Roboterhunde als Begrüßungskomitee
Wer die Trichterebene der Mischanlage betritt, macht zunächst Bekanntschaft mit dem "Spare Pack" – so tauften Andrea Anner und Thibault Brevet vom Studio AATB ihre in China erworbenen fünf Roboterhunde, die das Areal durchstreifen. Ein Serienprodukt, das Brevet völlig individuell programmiert hat. Das Ziel, ergänzt Anner, sei ein "komplexer Dialog zwischen Tier, Maschine und Mensch". Bei unserem Rundgang machten die motorischen Vierbeiner noch einen etwas schlappen Eindruck. Beruhigend jedenfalls: Roboterhunde beißen nicht.
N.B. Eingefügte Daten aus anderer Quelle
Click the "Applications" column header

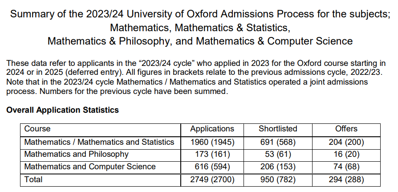point(212,129)
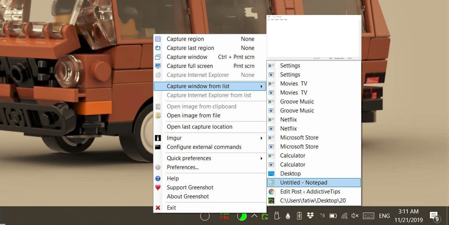This screenshot has width=449, height=225.
Task: Open the notification action center icon
Action: pos(434,216)
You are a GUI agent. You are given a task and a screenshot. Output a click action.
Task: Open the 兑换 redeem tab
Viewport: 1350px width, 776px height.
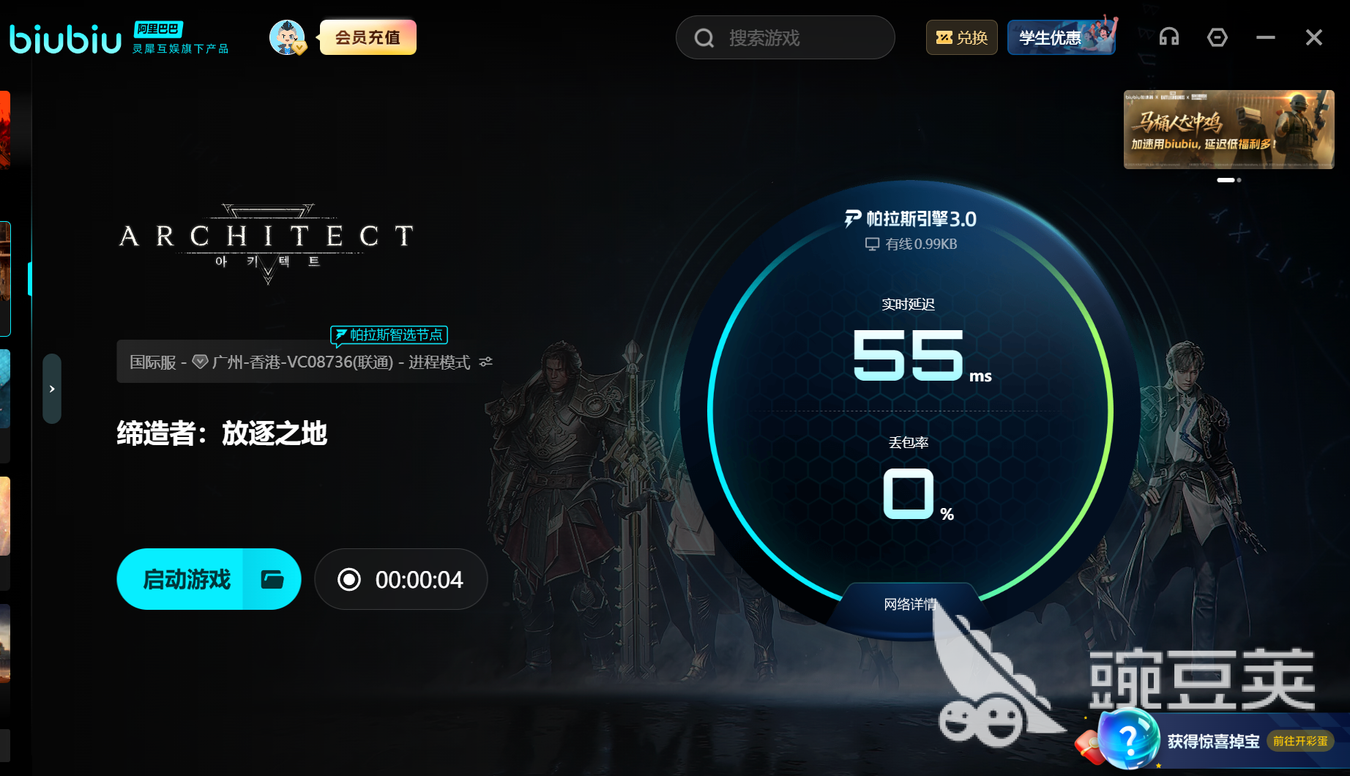point(962,37)
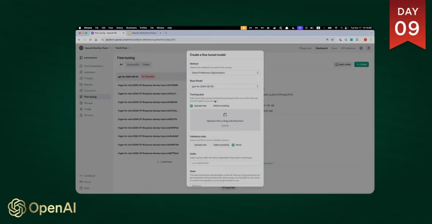Switch to the Successful jobs tab
Image resolution: width=432 pixels, height=224 pixels.
tap(132, 65)
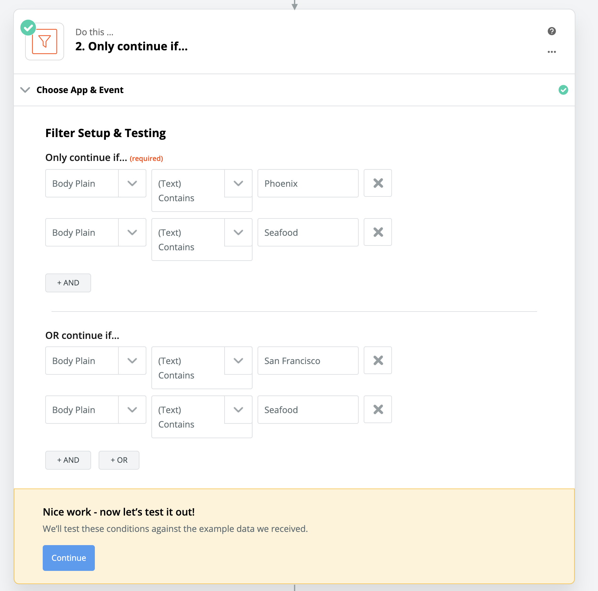
Task: Click the green check on Choose App & Event
Action: coord(563,90)
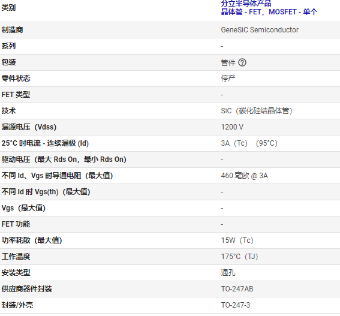Click the 通孔 mounting type value
340x316 pixels.
coord(228,273)
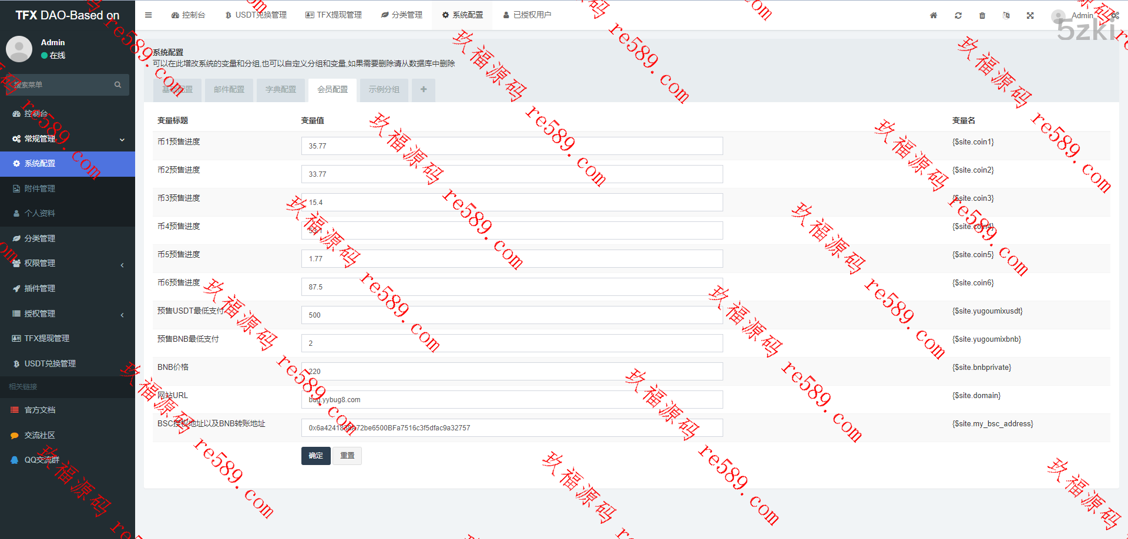Collapse the 常规管理 menu group
Image resolution: width=1128 pixels, height=539 pixels.
(x=122, y=139)
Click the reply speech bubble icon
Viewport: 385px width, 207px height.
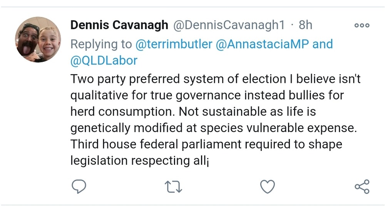(x=79, y=187)
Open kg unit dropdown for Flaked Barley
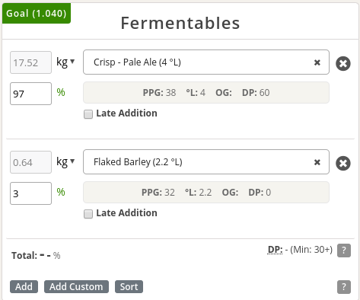360x300 pixels. pyautogui.click(x=65, y=161)
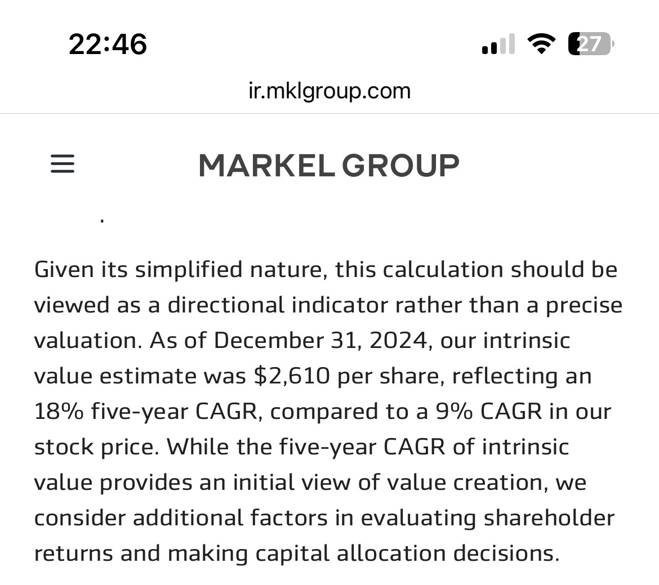Tap the battery level indicator showing 27
Image resolution: width=659 pixels, height=585 pixels.
tap(591, 44)
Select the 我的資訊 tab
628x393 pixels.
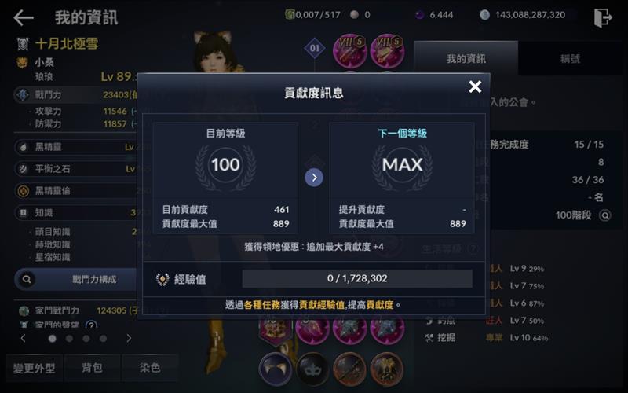click(466, 58)
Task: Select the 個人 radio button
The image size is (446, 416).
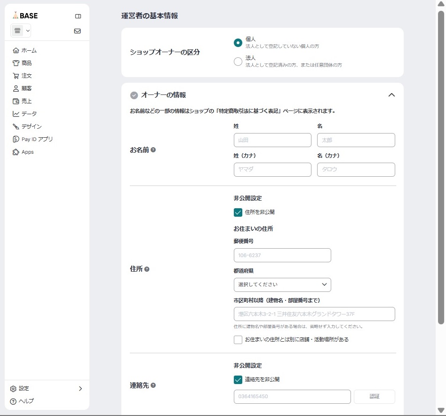Action: click(x=238, y=43)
Allerdings fallen die AATB-Vierbeiner aus dem New-Now-Rahmen. Typischer sind Installationen, die um das Leitmotiv Pflanze kreisen. Was Sinn macht, wenn man sich vor Augen führt, dass Kohle über einen Zeitraum von Jahrmillionen aus abgestorbenen Pflanzen entstanden ist. So basiert Sabrina Rattés Arbeit "Inflorescences" zwar auf Elektroschrott aus dem Ruhrgebiet – Scans der Geräte hat die kanadische Künstlerin zum Ausgangspunkt ihrer Videos und Skulpturen gemacht. Doch geht der Technikmüll mit Phantasiegebilden, die an Pflanzen oder Pilze erinnern, eine bildschöne Synthese ein. Bei "Neophyte – an industrial opera of plants and pioneers", dem Beitrag von Jana Kerima Stolzer & Lex Rütten, spielen sogenannte Pionierpflanzen die erste Geige. Im Gepäck von Rohstoffen aus aller Welt wanderten die Samen dieser Pflanzen einst in Essen ein und eroberten das Zollverein-Areal. In seiner Multimedia-Oper, deren Gesang durch KI kreiert wurde, vergleicht das Künstlerduo diese vegetative Besiedelung mit der Migration von Menschen.
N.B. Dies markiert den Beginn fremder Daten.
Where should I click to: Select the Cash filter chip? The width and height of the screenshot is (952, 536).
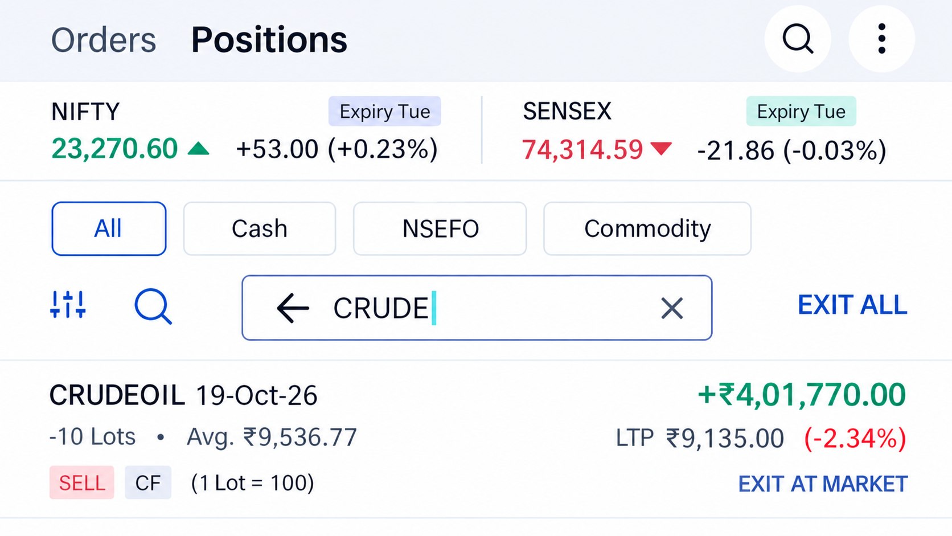[260, 228]
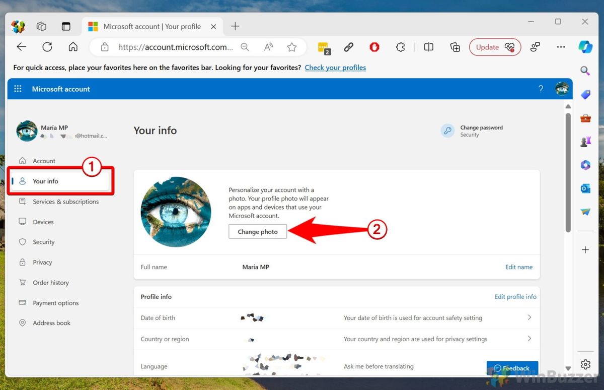The image size is (604, 390).
Task: Open Outlook from the Edge sidebar
Action: [x=585, y=188]
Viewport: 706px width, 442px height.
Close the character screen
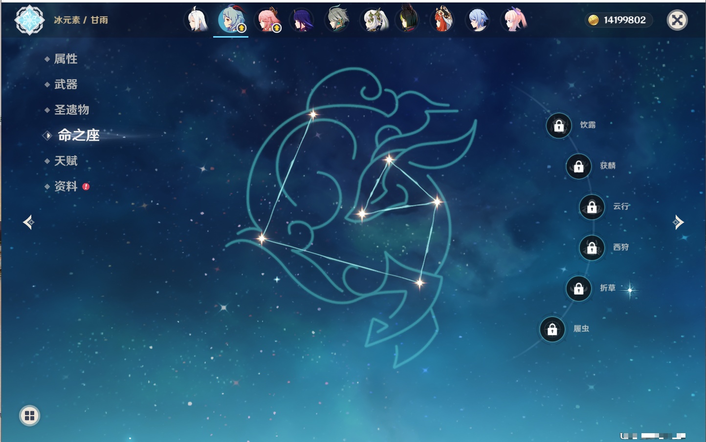[x=677, y=20]
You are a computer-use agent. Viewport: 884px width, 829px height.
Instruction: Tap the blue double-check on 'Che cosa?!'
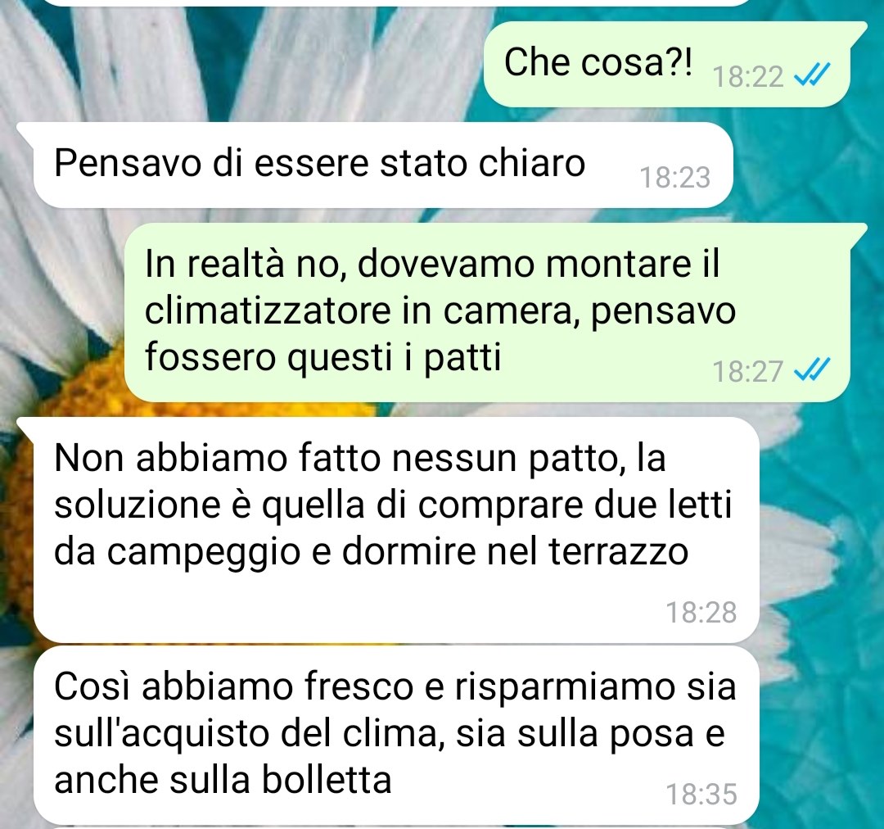(811, 75)
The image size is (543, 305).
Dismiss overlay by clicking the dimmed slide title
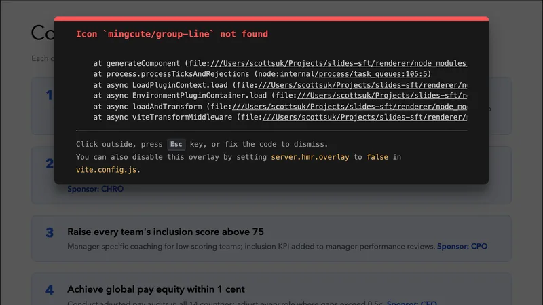(x=41, y=34)
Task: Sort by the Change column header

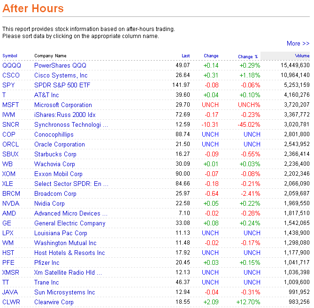Action: click(211, 56)
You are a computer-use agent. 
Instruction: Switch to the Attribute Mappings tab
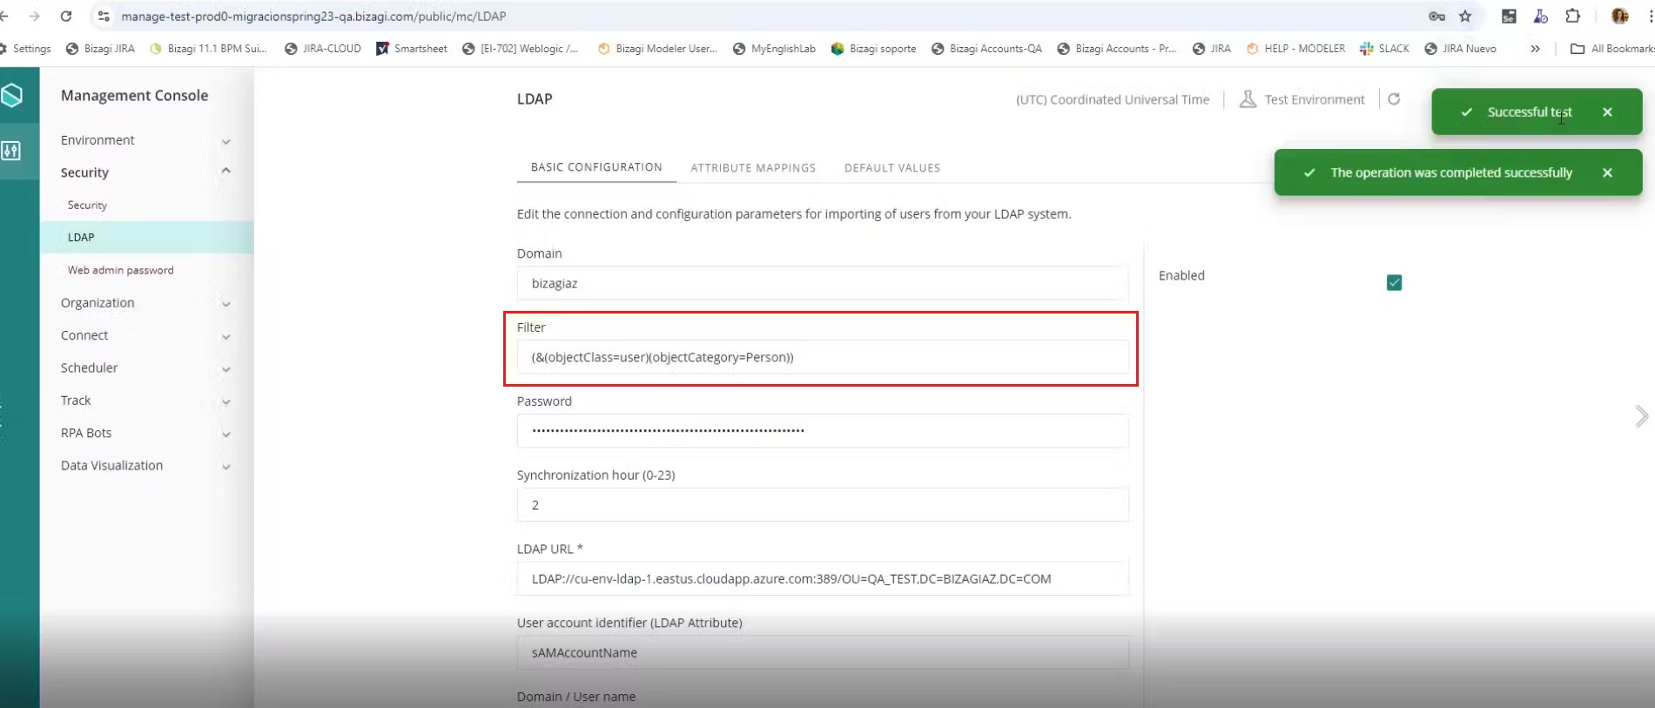click(753, 168)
Die weitreichendste pflanzliche Perspektive entwarf Pınar Yoldaş. Die Architektin, die an der University of California San Diego ein Labor für "Speculative Ecology and BioArchitecture" leitet, verwandelte den Schornstein der Mischanlage in einen "Time Tunnel": Eine Sound- und Laser-Installation beamt uns rund 300 Millionen Jahre zurück: ins Karbonzeitalter, als die Metamorphose von Pflanzen zu Kohle begann. Alle Kunst will Ewigkeit, heißt es oft – Pınar Yoldaş ist verdammt nah dran.